My mum was admitted three times in a row in a short span of three months. Her last admission was in October 2021 for severe dehydration, and henceforth, she had to be on Nasogastric Tube (NGT) feeding. She was recovering from her 3rd/ 4th stroke and had difficulties swallowing (Dysphagia) and getting the nutrition that her body needed.
It has been tough on the family, having to adapt to the current needs of our mum. For example, she cannot walk, so we must learn to transfer her from the wheelchair to the bed, the commode, the sofa and back to the wheelchair again. Also, she cannot be spoon-fed and has to be on tube feeds, so we must learn to feed her with NGT. Finally, mum cannot dress, undress, and shower by herself, so we must step up in that area too.
I must say that who I am today, the beliefs and values that I hold so dearly result from how I was brought up by my parents throughout my growing up years. Even to this date, my mum, who, in her current state, still teaches me some essential life lessons, and I would love to share with all of you:
If it means that much, you will keep trying and eventually overcome your fear and succeed
When I first learned how to feed my mum using an NGT, I was scared; would I accidentally pull out the tube? How fast should I pour the milk into the tube? What if I cannot pull the plunger up to aspirate some gastric juices? What if the milk does not flow? All these worries ran through my mind, and each time I fed her, my hands would instantaneously tremble intensely.
Well, I can always say that it is alright and my mum’s caregiver and my sister can take care of mum’s feeds.
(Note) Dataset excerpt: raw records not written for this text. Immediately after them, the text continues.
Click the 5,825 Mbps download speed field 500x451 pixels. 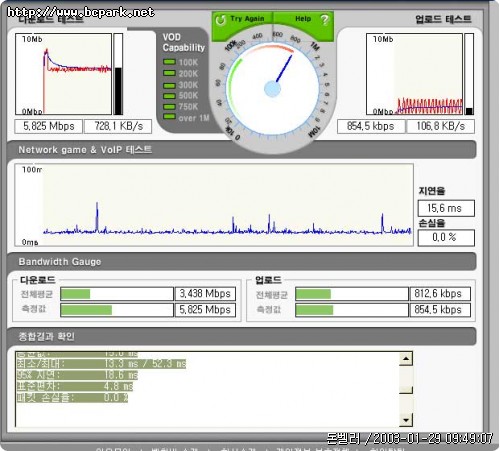pos(49,126)
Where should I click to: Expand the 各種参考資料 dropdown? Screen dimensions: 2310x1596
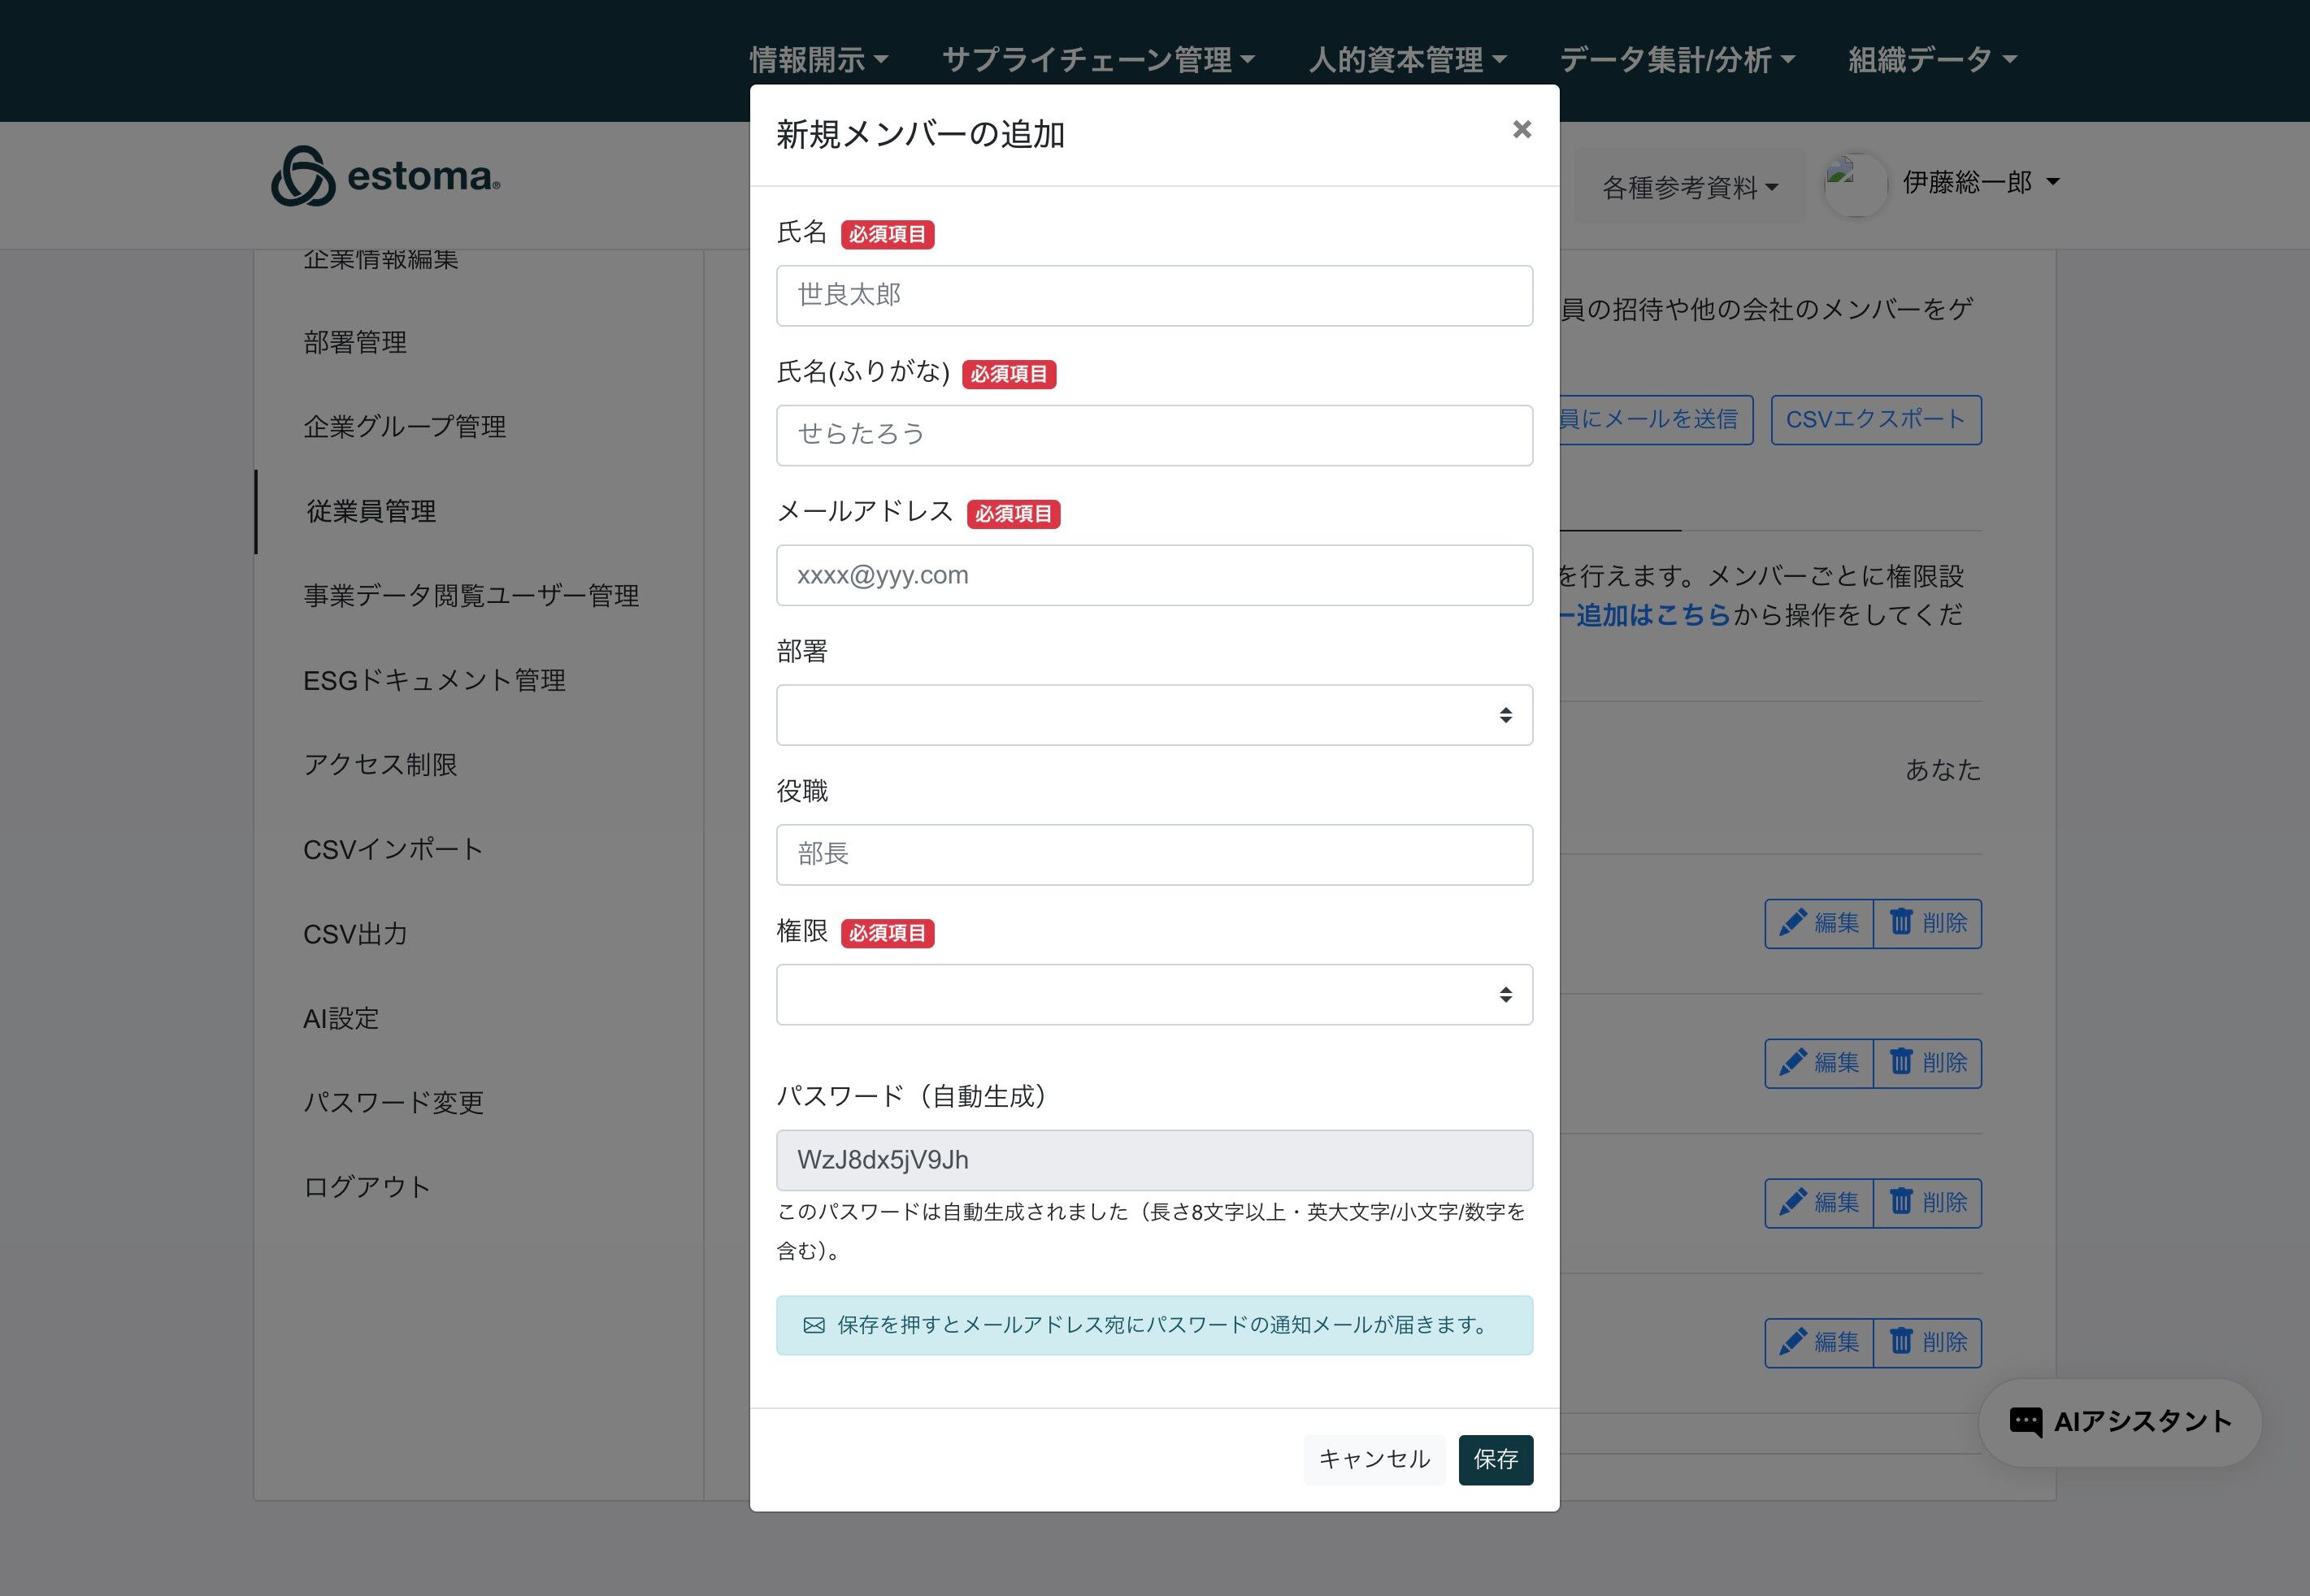click(x=1689, y=187)
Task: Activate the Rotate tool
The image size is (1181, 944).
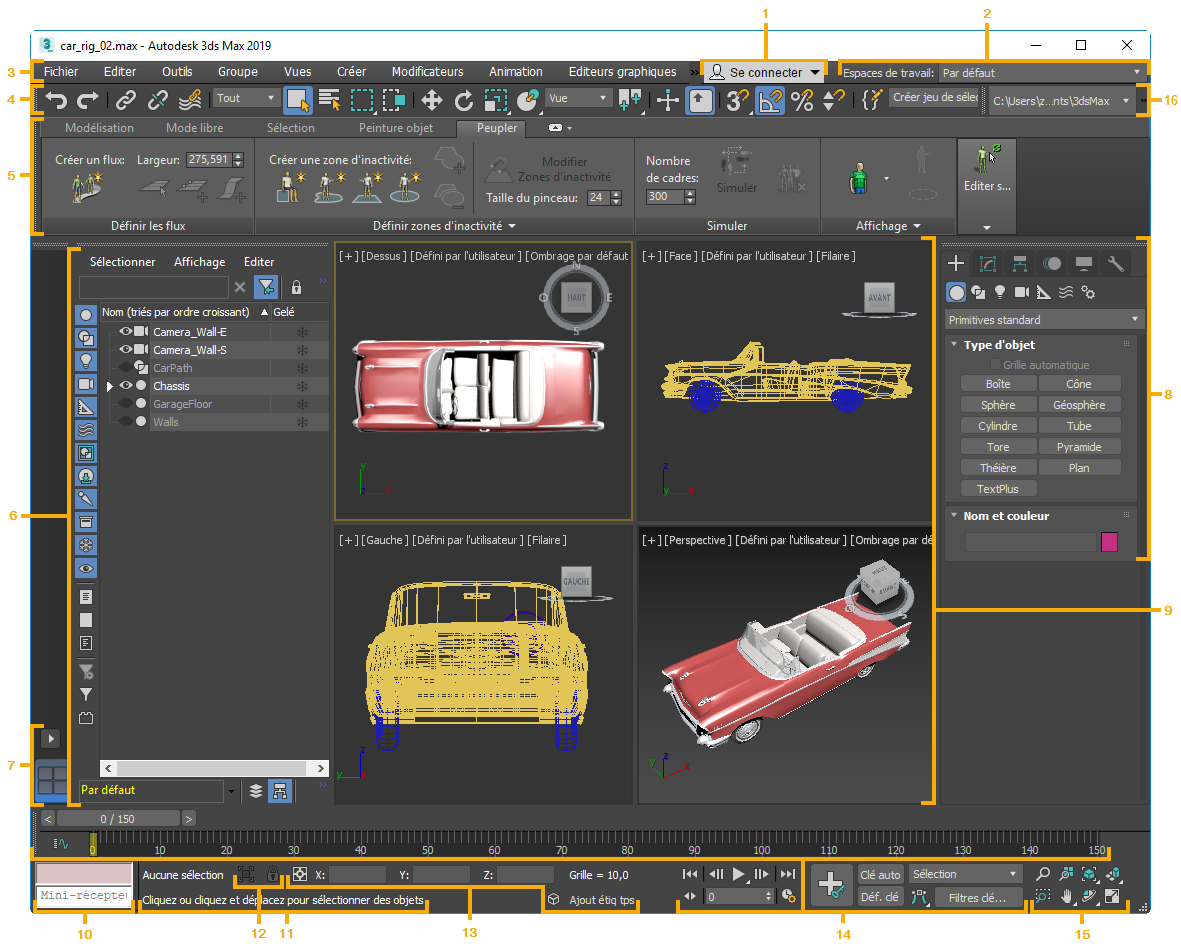Action: (464, 99)
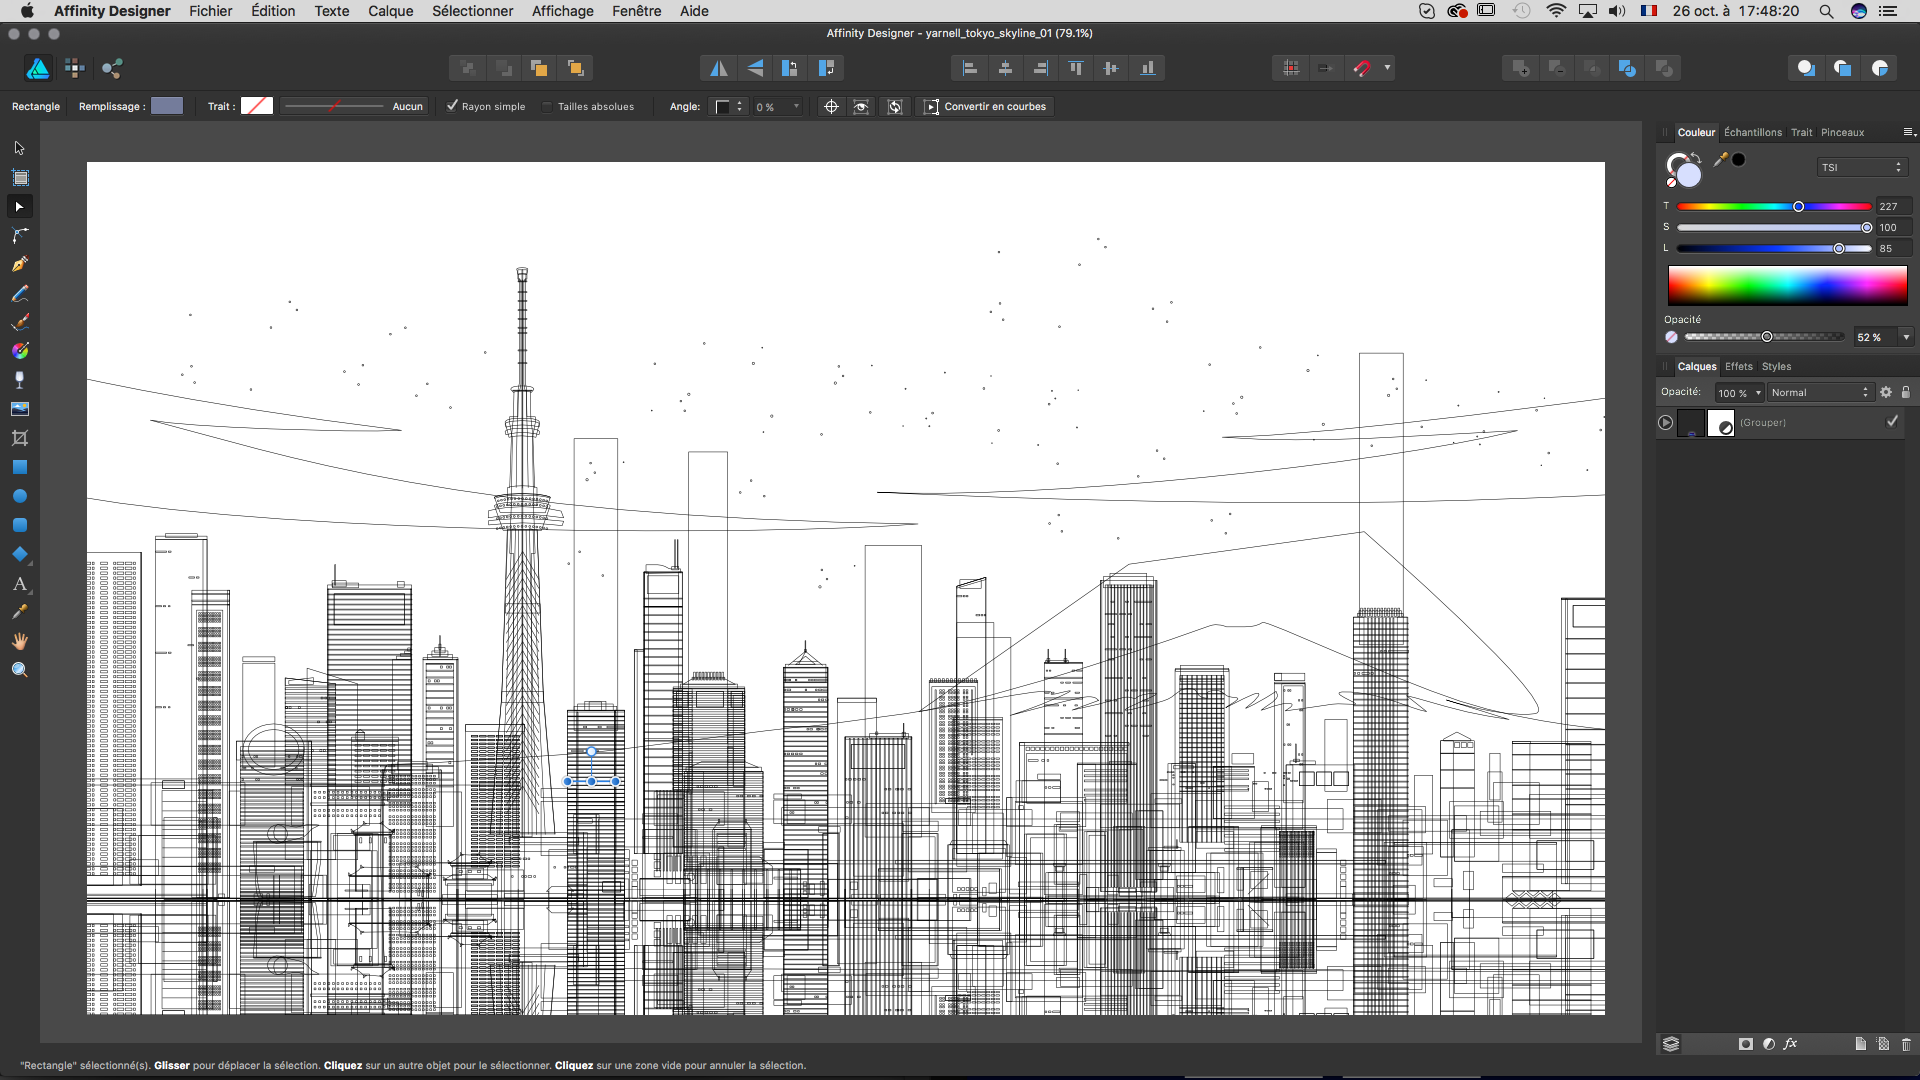The width and height of the screenshot is (1920, 1080).
Task: Click the flip horizontal toolbar icon
Action: (x=718, y=68)
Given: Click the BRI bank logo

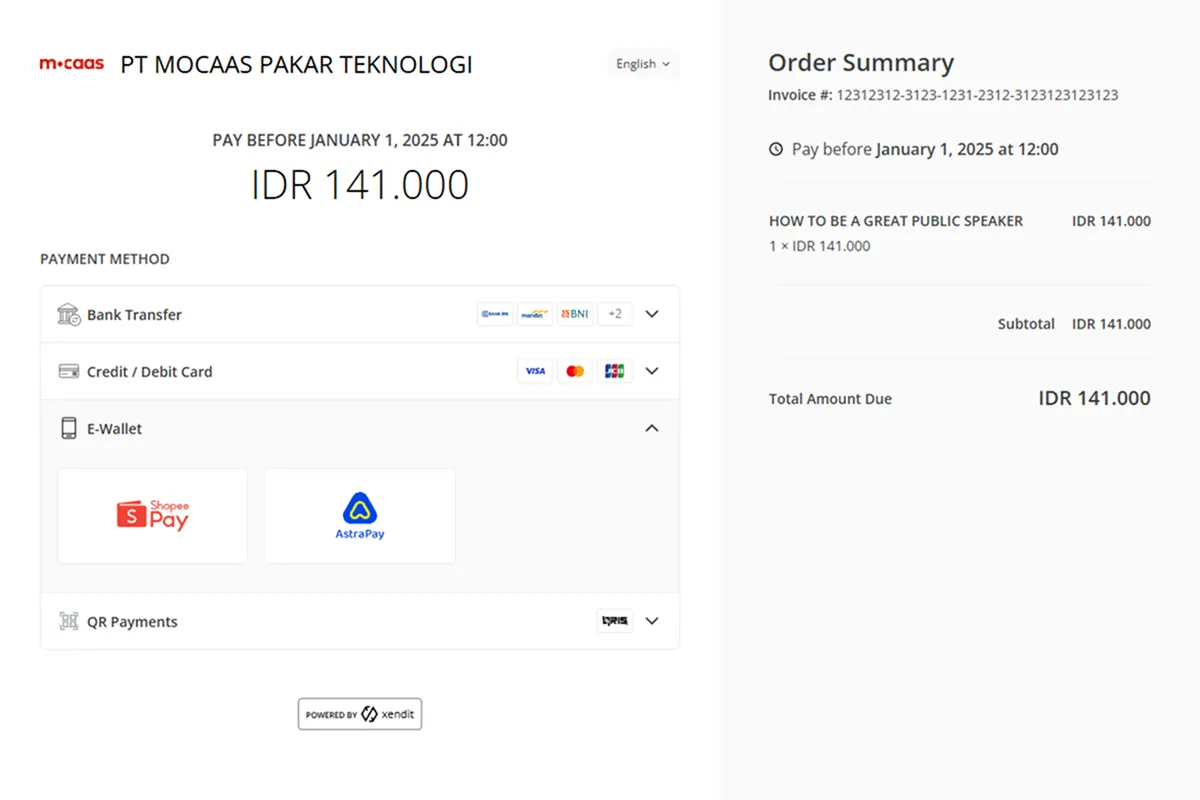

However, there might also come a time when no one can do it, and I have to step up. So, as scared and anxious as I was, I took on every opportunity I could get to feed my mum, and I must say I am doing better, with fewer trembles!
The fact that we cannot turn back the clock, avoid saying to ourselves the, “We should have”, “We could have”.
When I sit down next to my mum and look at how old and frail she has become, I regret not spending as much quality time as I could have when she was healthier and lucid. But would these feelings of regret make her who she was before? You know as well as I do, and the answer is ‘no’. Instead of wasting time lamenting and saying I should have or I could have, try making the best of your time thinking of what you can do about it and then do it. Now I am spending a lot more time, not only with my mum but with my family too. I do not want to relive those regrets once again.
Take joy in the simplest!
As simple as sitting next to my mum and holding her hand, receiving simple acknowledgements from her with a slight nod or a faint ‘yes’ or ‘no’ bring me happiness. Or when she lip sings or taps to the song, ‘Let it be me’ or smiles when we sing to her, it makes my day too.
It is no longer about getting her to walk, talk or eat like she used to, but the little things that she could still do, and count those as our blessings.
It is really okay to take a break!
After work one day, I came home to mum, and I told her I was tired. She tapped on my hand reassuringly and uttered those two words, “go rest”. Quite frankly, our worlds (mostly my sister and I) started revolving around my mother, and for a while, we were not taking care of ourselves and our sanity. It was all about her and nothing else, and it should not be the way. As the Chinese saying goes, “休息是为了走更长远的路” which simply means that we need breaks so that we can walk a longer distance. If my mum can give me such a piece of advice, why should I feel guilty about taking occasional breaks? It is okay, and taking such breaks do not make you any less filial or irresponsible.
So there you have it, some of the life lessons from my mum. I am sharing with all so that we can learn to be kinder to ourselves and tackle whatever challenges that come our way.